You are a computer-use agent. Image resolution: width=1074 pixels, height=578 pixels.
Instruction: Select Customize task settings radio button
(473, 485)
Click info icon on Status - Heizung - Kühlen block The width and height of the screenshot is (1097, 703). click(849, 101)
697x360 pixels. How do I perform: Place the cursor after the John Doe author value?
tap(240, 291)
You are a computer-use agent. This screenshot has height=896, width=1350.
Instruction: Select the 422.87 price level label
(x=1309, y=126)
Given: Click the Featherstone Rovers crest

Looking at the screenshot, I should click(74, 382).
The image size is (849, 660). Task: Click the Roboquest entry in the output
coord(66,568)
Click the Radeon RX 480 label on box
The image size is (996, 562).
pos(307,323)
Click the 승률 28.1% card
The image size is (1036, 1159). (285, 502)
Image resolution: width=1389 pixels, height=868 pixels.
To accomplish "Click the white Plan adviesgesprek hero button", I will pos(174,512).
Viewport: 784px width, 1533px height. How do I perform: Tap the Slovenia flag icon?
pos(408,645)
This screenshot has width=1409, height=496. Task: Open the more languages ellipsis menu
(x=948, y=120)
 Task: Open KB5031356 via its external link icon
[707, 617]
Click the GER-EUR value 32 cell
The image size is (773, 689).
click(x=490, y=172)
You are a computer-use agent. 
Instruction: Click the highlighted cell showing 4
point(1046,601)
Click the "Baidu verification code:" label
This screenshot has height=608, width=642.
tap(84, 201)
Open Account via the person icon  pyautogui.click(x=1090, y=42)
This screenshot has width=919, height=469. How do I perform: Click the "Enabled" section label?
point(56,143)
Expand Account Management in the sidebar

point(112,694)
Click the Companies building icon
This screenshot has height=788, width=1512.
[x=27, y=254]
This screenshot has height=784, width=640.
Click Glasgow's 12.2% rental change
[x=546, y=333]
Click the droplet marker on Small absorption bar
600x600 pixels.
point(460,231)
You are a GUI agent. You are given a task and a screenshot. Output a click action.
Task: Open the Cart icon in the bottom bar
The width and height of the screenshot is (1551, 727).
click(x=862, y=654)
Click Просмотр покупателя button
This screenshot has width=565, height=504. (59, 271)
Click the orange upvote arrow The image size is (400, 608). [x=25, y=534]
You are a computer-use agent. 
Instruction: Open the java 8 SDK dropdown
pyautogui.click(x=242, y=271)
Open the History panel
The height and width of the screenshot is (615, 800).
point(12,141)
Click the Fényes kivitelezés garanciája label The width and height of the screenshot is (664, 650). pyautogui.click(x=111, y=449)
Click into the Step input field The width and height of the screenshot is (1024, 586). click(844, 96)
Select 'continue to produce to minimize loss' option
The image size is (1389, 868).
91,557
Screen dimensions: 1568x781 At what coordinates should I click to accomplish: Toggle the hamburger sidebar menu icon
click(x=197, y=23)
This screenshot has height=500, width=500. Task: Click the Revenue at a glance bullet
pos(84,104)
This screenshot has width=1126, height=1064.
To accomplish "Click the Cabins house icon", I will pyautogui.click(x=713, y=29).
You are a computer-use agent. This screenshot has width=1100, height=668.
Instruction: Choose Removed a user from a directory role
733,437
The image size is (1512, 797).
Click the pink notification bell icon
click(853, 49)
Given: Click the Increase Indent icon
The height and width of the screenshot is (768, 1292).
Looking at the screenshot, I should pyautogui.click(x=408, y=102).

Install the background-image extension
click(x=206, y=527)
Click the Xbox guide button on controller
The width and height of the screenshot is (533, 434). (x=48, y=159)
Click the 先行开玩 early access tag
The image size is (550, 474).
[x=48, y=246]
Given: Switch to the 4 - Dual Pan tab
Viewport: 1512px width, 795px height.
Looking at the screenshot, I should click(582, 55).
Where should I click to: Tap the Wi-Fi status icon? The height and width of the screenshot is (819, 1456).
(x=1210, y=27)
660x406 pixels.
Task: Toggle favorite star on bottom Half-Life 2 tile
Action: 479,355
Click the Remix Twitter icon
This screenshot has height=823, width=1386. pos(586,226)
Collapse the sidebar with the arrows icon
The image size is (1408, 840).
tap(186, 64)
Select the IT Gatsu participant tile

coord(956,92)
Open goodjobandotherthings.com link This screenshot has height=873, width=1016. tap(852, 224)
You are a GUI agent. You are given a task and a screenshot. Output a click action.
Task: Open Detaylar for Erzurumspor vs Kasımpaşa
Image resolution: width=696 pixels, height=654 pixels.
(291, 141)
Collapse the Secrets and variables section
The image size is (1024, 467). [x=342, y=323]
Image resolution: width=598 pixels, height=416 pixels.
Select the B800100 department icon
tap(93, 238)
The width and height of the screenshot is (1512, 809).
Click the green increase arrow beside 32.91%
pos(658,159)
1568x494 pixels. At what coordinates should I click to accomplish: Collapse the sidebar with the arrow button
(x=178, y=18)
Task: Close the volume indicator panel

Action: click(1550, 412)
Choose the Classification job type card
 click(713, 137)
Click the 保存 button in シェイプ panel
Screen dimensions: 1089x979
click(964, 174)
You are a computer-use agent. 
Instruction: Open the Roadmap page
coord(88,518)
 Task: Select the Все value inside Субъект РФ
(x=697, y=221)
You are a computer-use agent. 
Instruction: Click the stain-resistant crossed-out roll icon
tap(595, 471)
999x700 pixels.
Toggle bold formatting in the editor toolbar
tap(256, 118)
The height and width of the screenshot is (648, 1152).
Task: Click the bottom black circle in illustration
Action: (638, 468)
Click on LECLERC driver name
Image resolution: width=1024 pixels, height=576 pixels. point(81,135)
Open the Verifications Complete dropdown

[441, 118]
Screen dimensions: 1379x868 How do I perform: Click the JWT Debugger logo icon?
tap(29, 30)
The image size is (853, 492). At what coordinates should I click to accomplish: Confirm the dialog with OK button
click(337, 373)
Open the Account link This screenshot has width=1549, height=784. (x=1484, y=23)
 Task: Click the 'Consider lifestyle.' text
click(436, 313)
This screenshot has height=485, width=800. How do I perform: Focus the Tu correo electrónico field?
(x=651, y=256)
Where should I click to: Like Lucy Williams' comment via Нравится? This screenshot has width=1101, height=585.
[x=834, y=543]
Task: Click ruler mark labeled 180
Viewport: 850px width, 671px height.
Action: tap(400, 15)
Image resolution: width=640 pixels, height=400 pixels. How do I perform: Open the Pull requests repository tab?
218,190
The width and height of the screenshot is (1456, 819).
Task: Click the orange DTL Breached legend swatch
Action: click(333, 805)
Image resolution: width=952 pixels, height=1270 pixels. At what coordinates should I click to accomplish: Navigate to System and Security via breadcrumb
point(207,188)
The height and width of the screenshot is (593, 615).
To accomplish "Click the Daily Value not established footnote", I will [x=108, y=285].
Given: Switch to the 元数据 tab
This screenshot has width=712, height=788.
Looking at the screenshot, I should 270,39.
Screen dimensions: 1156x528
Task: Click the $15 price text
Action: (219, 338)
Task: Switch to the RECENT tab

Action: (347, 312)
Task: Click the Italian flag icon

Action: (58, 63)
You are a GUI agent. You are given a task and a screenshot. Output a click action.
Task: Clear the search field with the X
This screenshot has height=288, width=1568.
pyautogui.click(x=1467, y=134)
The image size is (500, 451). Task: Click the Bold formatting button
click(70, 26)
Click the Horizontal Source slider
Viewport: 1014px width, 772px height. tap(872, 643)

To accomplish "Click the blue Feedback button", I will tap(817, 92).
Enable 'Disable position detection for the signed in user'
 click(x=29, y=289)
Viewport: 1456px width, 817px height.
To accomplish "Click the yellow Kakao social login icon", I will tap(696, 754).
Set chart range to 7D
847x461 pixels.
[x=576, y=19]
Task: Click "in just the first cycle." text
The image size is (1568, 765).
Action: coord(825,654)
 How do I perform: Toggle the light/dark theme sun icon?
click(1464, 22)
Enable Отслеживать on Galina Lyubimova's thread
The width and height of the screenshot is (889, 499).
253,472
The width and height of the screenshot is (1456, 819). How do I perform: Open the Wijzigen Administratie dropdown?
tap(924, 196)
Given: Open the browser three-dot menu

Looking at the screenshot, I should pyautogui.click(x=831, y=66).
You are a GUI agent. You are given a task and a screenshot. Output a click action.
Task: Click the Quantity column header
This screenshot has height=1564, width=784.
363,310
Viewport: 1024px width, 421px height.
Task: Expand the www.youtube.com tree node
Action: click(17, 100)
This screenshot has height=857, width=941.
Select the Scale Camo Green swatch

########

Work instructions →
Copy the records word for word, starting at the line containing "The image size is (849, 660)." and ending at the line containing "pos(408,645)".

Written solution →
The image size is (849, 660). Task: Click the Roboquest entry in the output
coord(66,568)
Click the Radeon RX 480 label on box
The image size is (996, 562).
pos(307,323)
Click the 승률 28.1% card
The image size is (1036, 1159). (285, 502)
Image resolution: width=1389 pixels, height=868 pixels.
To accomplish "Click the white Plan adviesgesprek hero button", I will pos(174,512).
Viewport: 784px width, 1533px height. How do I perform: Tap the Slovenia flag icon?
pos(408,645)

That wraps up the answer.